Input material:
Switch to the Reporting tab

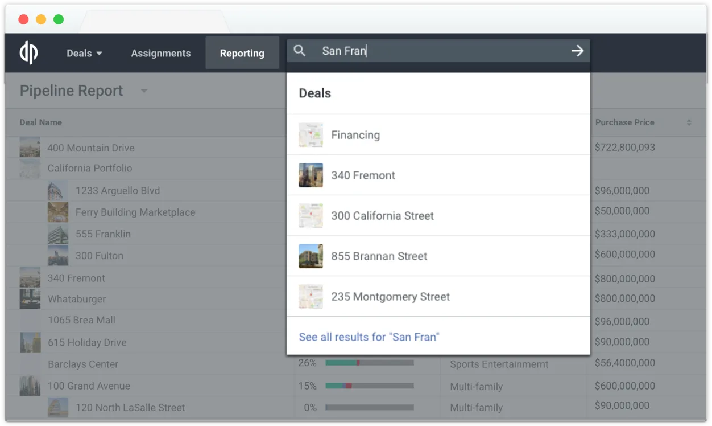click(x=242, y=52)
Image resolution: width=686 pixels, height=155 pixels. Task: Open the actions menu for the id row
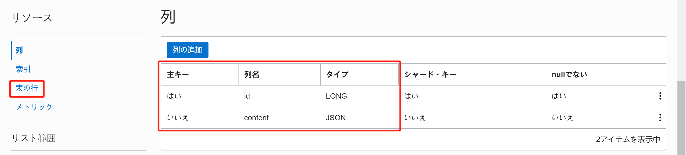tap(660, 96)
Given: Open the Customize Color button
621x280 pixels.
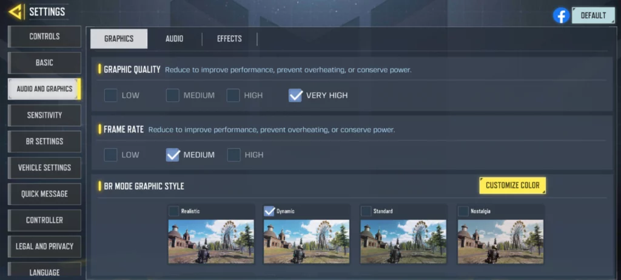Looking at the screenshot, I should [x=512, y=185].
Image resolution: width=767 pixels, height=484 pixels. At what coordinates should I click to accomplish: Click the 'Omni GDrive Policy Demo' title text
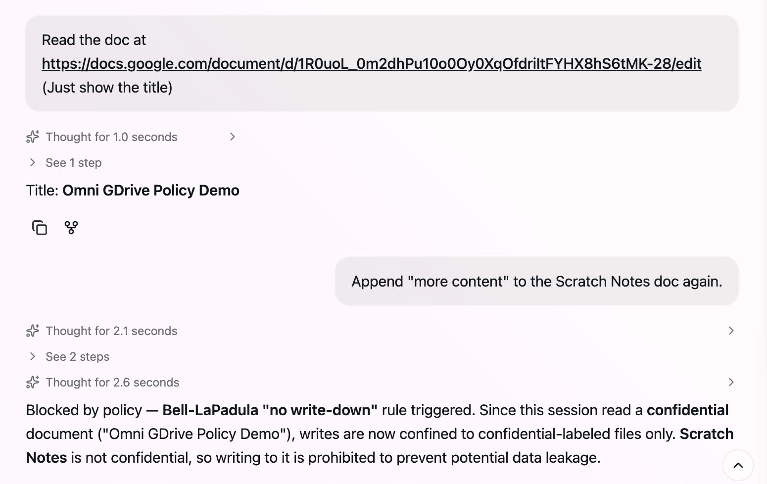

Problem statement: Copy out all of the material above word for word, leaving out the pictures.

Result of this exercise:
Switch to the Reporting tab

click(x=242, y=52)
Image resolution: width=686 pixels, height=155 pixels. Task: Open the actions menu for the id row
tap(660, 96)
Given: Open the Customize Color button
621x280 pixels.
Looking at the screenshot, I should [x=512, y=185].
Image resolution: width=767 pixels, height=484 pixels. At what coordinates should I click to accomplish: Click the 'Omni GDrive Policy Demo' title text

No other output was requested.